The heart of the story is a meticulously reported account of the many things that went wrong since the day Whitthaker posed with that massive pretend lottery check for the media. It goes from comical to disturbing to tragic.
And then the second part of the story shifts to Samuel’s efforts to track down and talk to the increasingly reclusive Whitaker. And here, the reporting is direct, but offers little elements of metaphor:
In the ten years since he became the wealthiest lottery winner in history, Whittaker has spoken rarely with the press. There have been reports that he’s broke. His name isn’t listed in the phone book, and none of his businesses—which include a bewildering variety of names and addresses—seem to be currently operating. At the rural address on the tax returns of the Jack Whittaker Foundation, there’s little more than a muddy lot with a few trailers and rows of used construction equipment. At the end of the lot, a small single-story building with a sign on the door reads “Please ring bell for assistance.”
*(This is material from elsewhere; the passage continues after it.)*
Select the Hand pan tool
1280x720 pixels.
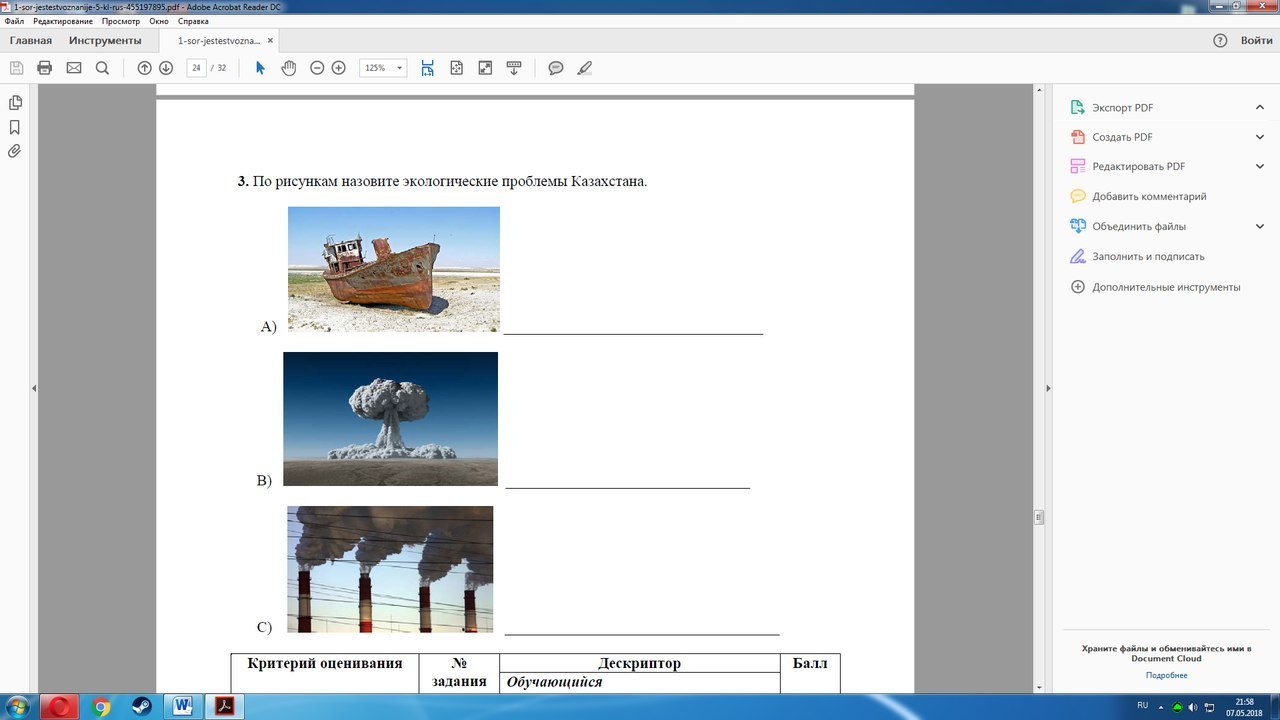tap(289, 68)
In October, I rang the bell and waited in the rain. Through the glass of the door, I could see a photocopied color snapshot of a smiling blonde girl with hazel eyes, whom I recognized as Bragg. The plant by the front desk was dead, and judging by the leaves on the carpet, had been for a while. Around back a man in work clothes was sitting in his Jeep, waiting for the tank to fill up with diesel. “You won’t find him here,” he said. He offered a rough location for another Whittaker office, half an hour away.
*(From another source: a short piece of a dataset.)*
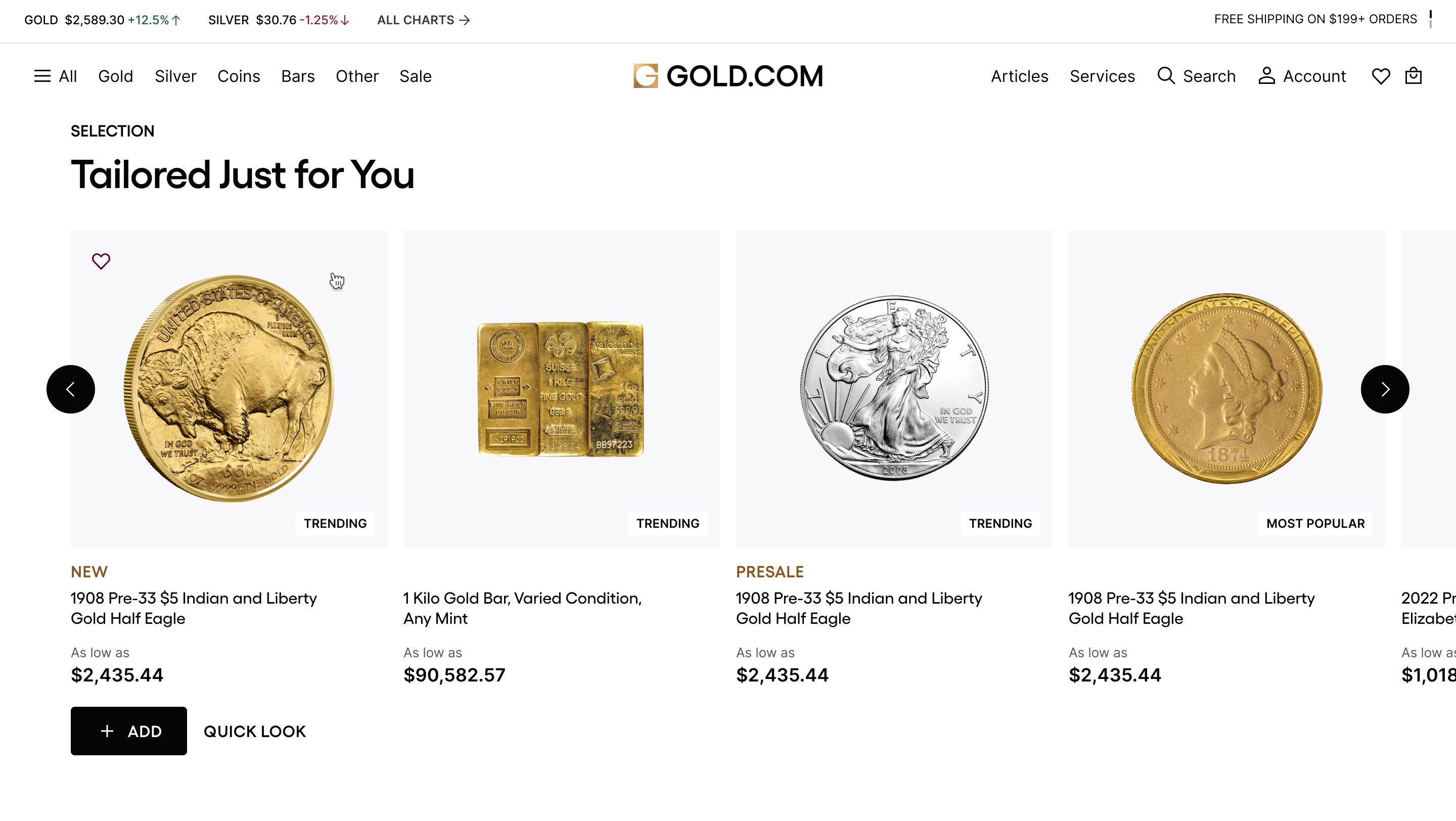1456x821 pixels.
Task: Open wishlist heart icon in header
Action: pos(1380,76)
Samuel’s description of the “muddy lot” where the Jack Whittaker Foundation exists today conveys a lot that he doesn’t have to say explicitly. And there’s no journalistic reason for him to mention the dead plant at the front desk and the fallen leaves on the carpet; they serve the story symbolically.
I enjoyed this story — it’s a superb piece of reporting — but I wish Samuel could have fleshed out the story a bit by talking with other figures in the story to get more of a sense of Whitthaker, stuff that wouldn’t show up on the police reports. I’d love to have heard from the Biscuit Lady, or one of the people at the many strip clubs he frequented, or someone who had been aided by his foundation. The story gives us a lot about the man, but it feels like we only get to understand him from a distance. Samuel makes it clear in the story that Whitthaker didn’t really want to talk to him. But as Gay Talese showed long ago, sometimes the best way to tell someone’s story it to talk to the people around them.
Samuel did a fine job here with limited access to the subject of his story. The reporting and storytelling is excellent, even if the story itself is a bit of a downer. He sprinkles the story with details and little bits of symbolism here and there to round out the edges of the piece. I’m not sure what to make of Whitthaker by the end of the story, but it has me thinking twice about how much better life would be if I won the lottery tomorrow.